Table 7 presents the required values of f with the different approaches and two models, for the three fluids considered. Only in two cases (Approaches B and C with RKPR for fluid GC1) was it not possible to match the saturation pressure with a positive f value. Therefore, f = 0.50 (giving the lowest error with Approach B) and f = 0 (null interaction parameters for Approach C, in order not to invert the sense of the default values) were applied for making the comparisons.

Table 7
Matching of saturation pressure: Multiplying factors f for interaction parameters of the PR and RKPR equations of state, with the different fluids studied in this work.

Figs. 3 to 8 show the predicted phase envelopes for the three fluids, with both the pure predictive and the matching mode. There is a clear trend showing that the extent of predicted immiscibility, and consequently also the predicted saturation pressure, increases from approach A to B and from B to C.

Fig. 3
Pure predictions of the phase envelope for fluid GC1, with the PR and RKPR equations of state and the three approaches considered. Default interactions for alkanes assigned to all fractions.

Fig. 4
Predictions of the phase envelope for fluid GC1 with the PR and RKPR equations of state and the three approaches considered, when the f value in Table 7 multiplies all interactions in order to match the experimental saturation pressure at the reservoir temperature.

Fig. 5
Pure predictions of the phase envelope for fluid GC2, with the PR and RKPR equations of state and the three approaches considered. Default interactions for alkanes assigned to all fractions.

Fig. 6
Predictions of the phase envelope for fluid GC2 with the PR and RKPR equations of state and the three approaches considered, when the f value in Table 7 multiplies all interactions in order to match the experimental saturation pressure at the reservoir temperature.

Fig. 7
Pure predictions of the phase envelope for fluid VO, with the PR and RKPR equations of state and the three approaches considered. Default interactions for alkanes assigned to all fractions.

Fig.8
Predictions of the phase envelope for fluid VO with the PR and RKPR equations of state and the three approaches considered, when the f value in Table 7 multiplies all interactions in order to match the experimental saturation pressure at the reservoir temperature.

Accordingly, the f values in Table 7 show the opposite evolution: Approach A always requires the highest f values in order to match the experimental pressure, while Approach C always requires values lower than one, given the overestimation obtained from pure predictions. Two partial exceptions can be observed: The first one involves a very high f value for the GC2 fluid with RKPR and approach B, denoting a low sensitivity of the envelope around the reservoir temperature, probably related to the combination of kij and lij interactions.

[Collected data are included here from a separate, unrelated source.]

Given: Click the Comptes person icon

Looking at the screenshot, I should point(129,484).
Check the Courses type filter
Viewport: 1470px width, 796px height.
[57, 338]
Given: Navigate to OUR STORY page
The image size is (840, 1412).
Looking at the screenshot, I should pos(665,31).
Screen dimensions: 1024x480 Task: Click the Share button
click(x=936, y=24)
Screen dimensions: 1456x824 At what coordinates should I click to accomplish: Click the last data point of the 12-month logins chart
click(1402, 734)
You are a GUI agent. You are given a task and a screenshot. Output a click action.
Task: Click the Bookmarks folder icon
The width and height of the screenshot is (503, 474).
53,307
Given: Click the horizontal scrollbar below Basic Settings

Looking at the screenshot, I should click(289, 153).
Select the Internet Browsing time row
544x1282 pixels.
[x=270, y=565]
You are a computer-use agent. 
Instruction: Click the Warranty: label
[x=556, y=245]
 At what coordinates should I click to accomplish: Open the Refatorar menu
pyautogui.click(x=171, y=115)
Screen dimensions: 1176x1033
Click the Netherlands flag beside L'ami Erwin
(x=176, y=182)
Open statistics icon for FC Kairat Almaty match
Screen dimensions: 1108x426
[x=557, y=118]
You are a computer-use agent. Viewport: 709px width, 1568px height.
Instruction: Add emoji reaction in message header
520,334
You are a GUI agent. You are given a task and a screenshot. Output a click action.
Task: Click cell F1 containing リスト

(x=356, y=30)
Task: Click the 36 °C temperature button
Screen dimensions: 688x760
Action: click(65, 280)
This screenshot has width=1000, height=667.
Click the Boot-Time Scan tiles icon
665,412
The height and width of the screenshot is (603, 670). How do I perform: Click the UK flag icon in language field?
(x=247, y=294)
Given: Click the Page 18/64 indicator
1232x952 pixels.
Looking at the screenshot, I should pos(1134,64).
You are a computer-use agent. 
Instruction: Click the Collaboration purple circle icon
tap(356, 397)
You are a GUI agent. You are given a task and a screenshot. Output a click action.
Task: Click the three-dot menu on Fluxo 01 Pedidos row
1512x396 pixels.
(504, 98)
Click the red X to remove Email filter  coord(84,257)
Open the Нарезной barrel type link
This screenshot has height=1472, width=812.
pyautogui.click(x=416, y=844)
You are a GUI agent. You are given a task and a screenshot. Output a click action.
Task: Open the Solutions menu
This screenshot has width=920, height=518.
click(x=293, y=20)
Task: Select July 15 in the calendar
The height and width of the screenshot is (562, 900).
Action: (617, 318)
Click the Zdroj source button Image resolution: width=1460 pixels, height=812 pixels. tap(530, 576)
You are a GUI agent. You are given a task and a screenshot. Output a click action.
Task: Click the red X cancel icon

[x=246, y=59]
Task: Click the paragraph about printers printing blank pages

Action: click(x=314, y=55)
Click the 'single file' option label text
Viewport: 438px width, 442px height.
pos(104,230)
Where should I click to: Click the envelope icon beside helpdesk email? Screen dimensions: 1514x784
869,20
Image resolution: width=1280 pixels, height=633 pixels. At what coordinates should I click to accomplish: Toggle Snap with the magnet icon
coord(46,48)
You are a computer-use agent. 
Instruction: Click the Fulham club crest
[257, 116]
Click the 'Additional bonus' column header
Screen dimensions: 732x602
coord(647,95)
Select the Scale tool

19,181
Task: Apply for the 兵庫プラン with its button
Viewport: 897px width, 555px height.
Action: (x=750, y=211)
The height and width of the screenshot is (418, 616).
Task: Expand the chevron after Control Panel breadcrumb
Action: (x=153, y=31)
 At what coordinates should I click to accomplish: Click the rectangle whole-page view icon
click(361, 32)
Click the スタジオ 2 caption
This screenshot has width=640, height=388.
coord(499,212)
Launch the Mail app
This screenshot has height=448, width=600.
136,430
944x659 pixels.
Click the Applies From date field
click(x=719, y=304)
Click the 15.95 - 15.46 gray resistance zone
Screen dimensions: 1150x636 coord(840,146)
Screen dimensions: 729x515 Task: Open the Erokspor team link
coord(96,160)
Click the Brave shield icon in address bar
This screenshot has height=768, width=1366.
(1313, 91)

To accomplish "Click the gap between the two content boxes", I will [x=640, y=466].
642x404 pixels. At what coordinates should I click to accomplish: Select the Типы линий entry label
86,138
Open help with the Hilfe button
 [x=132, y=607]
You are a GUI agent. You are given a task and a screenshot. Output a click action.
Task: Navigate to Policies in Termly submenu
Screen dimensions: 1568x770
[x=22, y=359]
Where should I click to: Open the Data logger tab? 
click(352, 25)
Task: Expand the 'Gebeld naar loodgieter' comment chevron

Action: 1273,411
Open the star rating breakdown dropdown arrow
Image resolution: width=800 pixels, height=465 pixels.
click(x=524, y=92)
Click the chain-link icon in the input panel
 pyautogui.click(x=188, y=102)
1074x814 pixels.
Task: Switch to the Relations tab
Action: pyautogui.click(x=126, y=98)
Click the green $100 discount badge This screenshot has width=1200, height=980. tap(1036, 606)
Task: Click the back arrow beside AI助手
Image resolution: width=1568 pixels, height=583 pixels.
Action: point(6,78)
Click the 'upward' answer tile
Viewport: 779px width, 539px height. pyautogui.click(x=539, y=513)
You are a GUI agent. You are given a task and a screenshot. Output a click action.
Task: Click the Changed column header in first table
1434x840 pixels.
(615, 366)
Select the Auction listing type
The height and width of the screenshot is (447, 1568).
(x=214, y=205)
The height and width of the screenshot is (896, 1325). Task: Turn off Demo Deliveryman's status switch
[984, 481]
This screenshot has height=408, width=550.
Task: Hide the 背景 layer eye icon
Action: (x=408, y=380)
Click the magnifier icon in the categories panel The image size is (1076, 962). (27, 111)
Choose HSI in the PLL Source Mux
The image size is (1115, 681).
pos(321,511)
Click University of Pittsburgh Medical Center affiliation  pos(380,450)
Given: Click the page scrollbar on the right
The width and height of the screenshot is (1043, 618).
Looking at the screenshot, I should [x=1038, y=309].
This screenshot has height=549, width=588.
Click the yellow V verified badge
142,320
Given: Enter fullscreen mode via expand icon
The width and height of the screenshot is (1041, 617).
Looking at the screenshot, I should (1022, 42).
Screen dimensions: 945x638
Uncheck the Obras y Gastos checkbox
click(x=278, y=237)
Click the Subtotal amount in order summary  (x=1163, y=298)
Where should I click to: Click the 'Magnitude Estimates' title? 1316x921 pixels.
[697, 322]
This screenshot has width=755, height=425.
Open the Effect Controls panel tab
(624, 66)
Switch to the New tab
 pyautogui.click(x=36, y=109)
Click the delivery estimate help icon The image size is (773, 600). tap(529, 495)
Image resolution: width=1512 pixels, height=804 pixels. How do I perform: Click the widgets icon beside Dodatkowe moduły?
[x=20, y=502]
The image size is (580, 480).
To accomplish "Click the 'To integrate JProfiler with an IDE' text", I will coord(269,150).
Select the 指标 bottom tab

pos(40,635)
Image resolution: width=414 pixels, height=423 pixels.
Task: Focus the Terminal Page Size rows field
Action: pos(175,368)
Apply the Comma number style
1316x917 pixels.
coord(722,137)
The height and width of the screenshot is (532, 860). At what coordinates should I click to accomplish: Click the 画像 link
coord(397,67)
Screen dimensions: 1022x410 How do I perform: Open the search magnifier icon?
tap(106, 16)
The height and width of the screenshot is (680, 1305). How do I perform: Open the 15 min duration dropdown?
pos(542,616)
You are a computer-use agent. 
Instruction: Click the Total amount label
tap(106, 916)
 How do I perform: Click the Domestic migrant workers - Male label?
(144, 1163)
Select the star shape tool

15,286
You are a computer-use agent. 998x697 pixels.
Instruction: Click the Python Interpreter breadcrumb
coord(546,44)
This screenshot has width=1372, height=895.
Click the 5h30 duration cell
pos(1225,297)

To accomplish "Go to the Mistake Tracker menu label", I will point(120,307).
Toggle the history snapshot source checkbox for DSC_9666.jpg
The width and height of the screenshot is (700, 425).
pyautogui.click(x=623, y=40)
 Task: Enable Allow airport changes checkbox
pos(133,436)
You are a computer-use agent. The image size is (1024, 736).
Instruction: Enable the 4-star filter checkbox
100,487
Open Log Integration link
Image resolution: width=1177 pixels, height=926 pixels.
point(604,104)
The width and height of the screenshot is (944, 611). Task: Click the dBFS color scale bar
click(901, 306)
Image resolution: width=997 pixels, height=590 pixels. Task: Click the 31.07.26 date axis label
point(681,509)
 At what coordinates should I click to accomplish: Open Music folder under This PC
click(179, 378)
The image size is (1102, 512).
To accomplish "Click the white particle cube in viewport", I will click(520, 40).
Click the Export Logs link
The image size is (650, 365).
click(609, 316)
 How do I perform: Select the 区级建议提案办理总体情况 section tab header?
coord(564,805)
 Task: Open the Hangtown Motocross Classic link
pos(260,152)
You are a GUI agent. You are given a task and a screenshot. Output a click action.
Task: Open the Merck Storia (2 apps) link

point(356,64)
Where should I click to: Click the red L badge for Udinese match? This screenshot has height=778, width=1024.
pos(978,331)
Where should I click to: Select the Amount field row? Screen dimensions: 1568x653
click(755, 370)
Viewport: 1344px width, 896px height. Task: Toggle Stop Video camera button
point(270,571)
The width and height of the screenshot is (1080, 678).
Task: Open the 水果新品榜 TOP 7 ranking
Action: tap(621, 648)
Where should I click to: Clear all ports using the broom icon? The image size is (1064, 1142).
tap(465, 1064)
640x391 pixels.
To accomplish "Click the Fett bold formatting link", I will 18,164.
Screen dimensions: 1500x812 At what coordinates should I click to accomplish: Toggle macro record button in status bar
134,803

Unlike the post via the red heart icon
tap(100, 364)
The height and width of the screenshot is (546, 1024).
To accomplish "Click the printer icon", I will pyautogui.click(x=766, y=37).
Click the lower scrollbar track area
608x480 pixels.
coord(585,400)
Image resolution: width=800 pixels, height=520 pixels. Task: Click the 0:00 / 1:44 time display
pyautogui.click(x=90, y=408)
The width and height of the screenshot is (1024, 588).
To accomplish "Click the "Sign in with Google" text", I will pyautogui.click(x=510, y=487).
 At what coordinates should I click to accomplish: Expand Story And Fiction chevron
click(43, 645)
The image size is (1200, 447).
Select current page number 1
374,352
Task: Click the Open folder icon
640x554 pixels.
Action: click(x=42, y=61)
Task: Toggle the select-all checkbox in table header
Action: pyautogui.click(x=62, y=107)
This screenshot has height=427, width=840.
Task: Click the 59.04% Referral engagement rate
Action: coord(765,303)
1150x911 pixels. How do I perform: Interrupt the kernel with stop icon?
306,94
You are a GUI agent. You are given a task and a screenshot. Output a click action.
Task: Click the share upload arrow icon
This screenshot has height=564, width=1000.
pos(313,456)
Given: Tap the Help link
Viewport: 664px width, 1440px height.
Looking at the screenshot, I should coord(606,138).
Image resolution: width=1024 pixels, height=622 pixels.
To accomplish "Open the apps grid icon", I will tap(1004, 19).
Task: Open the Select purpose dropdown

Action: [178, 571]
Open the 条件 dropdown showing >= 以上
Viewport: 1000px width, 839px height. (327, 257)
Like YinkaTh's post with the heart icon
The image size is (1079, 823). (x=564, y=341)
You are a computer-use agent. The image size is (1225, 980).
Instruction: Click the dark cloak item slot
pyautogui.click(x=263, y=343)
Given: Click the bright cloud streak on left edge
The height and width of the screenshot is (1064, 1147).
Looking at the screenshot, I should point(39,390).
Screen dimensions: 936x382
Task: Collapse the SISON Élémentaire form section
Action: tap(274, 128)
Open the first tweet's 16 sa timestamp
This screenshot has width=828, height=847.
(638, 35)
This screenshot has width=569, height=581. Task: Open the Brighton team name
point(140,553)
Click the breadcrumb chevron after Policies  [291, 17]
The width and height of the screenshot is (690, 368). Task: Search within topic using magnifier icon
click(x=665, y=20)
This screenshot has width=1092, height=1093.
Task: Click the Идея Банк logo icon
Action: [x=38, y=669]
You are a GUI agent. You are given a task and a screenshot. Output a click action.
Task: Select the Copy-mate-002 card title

The second appears in the volatile oil (VO), where there is practically no change in the predicted saturation pressure when going from approach B to C, i.e., there is practically no effect from decomposing the C20+ fraction in this regard.

It is important to remark that predictions corresponding to Approaches B and C in Figs. 3, 5 and 7 should not be considered as a demonstration of the predictive potential of these approaches, since such potential could only be developed when appropriate interaction parameters are defined considering the particularities of each fluid, that can be more aromatic or paraffinic, for example through correlations with molecular weight and density of each fraction. Nevertheless, approaches B and C have shown a reasonable predictive capacity for the saturation pressures available, especially with RKPR for the volatile oil.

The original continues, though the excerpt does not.